Manuel for Multi-Node TOM

Manual for the MTOM software

Ai Li1 Steve Horvath1,2

1 Dept. of Biostatistics, School of Public Health, UCLA

2 Dept. of Human Genetics, David Geffen School of Medicine, UCLA

Correspondence: or

The MTOM software uses the multi-node topological overlap measure (MTOM) for gene neighborhood analysis and for module detection.

To cite the MTOM software, please use the following references:

· Li A, Horvath S (2006) Network Neighborhood Analysis with the multi-node topological overlap measure. Bioinformatics. doi:10.1093/bioinformatics/btl581

· Li A, Horvath S (2007) Network Module Detection: Affinity Search Technique with the Topological Overlap Measure. Submitted.

Here we provide a brief user manual.

0. The Windows software can be downloaded from the following webpage

http://www.genetics.ucla.edu/labs/horvath/MTOM/

1. After double clicking the MTOM icon, you should see the following screen that allows you to input the data.

Fig. 1

Note that the MTOM software has 3 tabs:

a) Data Input

b) Finding Gene Neighbors

c) Module Detection

In the following, we explain these tabs.

2. Data Input

The software allows one to input gene expression data and to compute a gene co-expression network. Alternatively, one can input a co-expression similarity measure (assume to take on values in the unit interval). This similarity measure can be transformed into an adjacency measure by raising it to a power (soft thresholding which results in a weighted network adjacency) or by dichotomizing it (hard-thresholding it which results in an unweighted network).

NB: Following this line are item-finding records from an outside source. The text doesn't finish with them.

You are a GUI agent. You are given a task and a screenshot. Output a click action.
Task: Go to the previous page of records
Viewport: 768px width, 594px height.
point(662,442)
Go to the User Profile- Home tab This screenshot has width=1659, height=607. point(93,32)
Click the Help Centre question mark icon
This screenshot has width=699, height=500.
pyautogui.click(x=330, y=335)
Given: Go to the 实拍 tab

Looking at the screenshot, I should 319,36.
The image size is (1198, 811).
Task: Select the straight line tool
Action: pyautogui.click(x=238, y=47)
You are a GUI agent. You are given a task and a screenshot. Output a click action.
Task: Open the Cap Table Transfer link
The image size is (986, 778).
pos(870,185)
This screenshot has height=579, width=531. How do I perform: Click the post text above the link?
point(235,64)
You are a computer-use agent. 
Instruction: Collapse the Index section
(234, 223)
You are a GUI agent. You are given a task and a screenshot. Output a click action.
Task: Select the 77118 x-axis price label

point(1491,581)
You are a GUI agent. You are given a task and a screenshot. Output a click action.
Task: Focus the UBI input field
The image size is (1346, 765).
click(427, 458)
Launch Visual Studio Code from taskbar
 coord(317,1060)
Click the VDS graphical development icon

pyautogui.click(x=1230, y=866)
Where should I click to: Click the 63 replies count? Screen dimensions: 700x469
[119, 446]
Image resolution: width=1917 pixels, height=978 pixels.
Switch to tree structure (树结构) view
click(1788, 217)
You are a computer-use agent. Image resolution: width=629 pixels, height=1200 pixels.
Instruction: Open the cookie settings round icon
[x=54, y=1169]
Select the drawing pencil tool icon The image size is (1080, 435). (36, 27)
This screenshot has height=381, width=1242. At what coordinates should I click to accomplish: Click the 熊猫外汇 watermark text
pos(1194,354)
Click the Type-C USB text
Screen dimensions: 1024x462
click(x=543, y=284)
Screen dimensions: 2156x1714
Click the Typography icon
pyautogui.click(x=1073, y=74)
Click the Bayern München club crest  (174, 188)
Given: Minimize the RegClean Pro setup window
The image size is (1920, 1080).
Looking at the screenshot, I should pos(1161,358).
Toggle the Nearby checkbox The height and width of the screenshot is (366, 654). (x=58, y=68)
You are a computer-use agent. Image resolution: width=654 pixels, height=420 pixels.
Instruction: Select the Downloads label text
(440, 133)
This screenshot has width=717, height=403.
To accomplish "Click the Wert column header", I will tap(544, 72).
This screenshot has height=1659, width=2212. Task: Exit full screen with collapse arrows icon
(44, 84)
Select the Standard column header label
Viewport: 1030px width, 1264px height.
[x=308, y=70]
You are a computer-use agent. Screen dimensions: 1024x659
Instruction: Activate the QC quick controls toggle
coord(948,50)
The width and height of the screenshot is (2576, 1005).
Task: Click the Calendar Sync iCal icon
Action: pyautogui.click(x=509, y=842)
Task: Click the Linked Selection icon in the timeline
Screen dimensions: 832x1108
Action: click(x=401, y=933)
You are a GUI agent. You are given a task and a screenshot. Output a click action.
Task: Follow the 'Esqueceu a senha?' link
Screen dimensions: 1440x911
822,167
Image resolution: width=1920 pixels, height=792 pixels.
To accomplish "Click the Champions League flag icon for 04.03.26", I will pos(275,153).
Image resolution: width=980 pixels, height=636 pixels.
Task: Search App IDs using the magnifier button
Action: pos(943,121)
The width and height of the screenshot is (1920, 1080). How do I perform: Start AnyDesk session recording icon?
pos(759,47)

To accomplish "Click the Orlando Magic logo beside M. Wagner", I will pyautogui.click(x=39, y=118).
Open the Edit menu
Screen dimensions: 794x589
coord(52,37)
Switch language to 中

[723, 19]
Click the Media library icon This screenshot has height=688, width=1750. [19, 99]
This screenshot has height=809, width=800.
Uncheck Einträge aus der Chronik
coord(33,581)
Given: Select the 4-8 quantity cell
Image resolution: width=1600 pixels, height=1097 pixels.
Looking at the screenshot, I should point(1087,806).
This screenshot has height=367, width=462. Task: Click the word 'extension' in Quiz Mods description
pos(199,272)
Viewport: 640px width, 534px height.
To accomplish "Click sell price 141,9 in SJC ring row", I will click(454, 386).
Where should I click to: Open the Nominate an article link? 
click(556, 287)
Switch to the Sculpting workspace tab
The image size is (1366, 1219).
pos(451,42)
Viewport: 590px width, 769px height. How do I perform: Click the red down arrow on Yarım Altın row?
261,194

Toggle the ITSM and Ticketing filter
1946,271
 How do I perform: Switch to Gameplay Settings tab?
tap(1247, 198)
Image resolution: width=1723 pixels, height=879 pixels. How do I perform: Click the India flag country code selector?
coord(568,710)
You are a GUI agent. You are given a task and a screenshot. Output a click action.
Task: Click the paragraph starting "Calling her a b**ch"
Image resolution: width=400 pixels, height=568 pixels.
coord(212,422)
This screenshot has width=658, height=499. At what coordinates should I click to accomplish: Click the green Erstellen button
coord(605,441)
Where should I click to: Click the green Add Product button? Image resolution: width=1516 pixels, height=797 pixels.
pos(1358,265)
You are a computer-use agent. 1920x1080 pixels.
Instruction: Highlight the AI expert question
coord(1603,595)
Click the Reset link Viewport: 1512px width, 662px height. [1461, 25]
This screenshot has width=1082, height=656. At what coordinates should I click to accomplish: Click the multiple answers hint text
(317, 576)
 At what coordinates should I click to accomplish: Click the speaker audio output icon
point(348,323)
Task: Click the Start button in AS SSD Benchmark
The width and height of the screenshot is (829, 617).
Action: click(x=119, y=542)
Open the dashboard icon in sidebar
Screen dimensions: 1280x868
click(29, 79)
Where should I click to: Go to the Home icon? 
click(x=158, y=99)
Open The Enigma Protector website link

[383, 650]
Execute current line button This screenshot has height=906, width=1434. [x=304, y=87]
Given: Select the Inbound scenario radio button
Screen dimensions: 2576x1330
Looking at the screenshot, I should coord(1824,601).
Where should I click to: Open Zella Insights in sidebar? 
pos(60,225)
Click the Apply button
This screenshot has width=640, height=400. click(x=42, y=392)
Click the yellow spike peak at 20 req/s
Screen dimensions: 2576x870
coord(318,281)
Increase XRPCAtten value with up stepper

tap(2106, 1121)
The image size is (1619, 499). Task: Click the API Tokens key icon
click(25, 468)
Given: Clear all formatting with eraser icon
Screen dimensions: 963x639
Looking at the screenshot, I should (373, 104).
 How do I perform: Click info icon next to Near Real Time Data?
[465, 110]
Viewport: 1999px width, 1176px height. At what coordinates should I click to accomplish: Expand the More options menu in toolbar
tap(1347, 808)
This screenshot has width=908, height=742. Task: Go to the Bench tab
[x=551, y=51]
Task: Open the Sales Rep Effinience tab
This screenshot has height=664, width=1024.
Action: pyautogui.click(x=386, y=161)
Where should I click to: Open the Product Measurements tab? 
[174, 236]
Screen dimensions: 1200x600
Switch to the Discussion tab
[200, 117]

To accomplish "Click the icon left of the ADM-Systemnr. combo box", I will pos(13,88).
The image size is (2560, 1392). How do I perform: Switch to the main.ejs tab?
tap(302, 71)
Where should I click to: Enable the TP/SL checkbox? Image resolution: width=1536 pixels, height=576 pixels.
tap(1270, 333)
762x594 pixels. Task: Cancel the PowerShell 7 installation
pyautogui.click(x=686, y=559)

Alternatively, one can input an adjacency matrix directly. Input format: square matrix where all entries take on values in the unit interval.

[1] Input Microarray Gene Expression Data

In most applications, the user will input gene expression data. In the following, we describe how to input gene expression data and how to compute a corresponding gene co-expression network. Later, we describe how to carry out network neighborhood analysis and module detection.

The file format looks as follows

Fig. 2

The file should be a comma delimited Excel “.csv” file. The first row can contain the column names first column can contain the gene names (or probeset IDs). Rows correspond to genes, columns correspond to microarray samples. Missing data should be represented by a blank or by “NA” (which stands for not available).

To input a gene expression data file, select “Expression” and click “Input”.

Then you will see the following input dialog:

Fig. 3

Select the file you want to input in the file-open dialog, click “open”.

One may need to wait for a few seconds if your file has more than 10,000 genes. A summary of the input data file will appear

Fig. 4

Click “OK” to proceed. But if the number of rows or columns does not make sense to you, check the input data. Remember that this should be a comma delimited csv file!

Since neighborhood analysis can be computationally intensive, it is often advisable to reduce the number of genes that are considered for the network construction. To do this, we provide multiple filters for reducing the number of genes.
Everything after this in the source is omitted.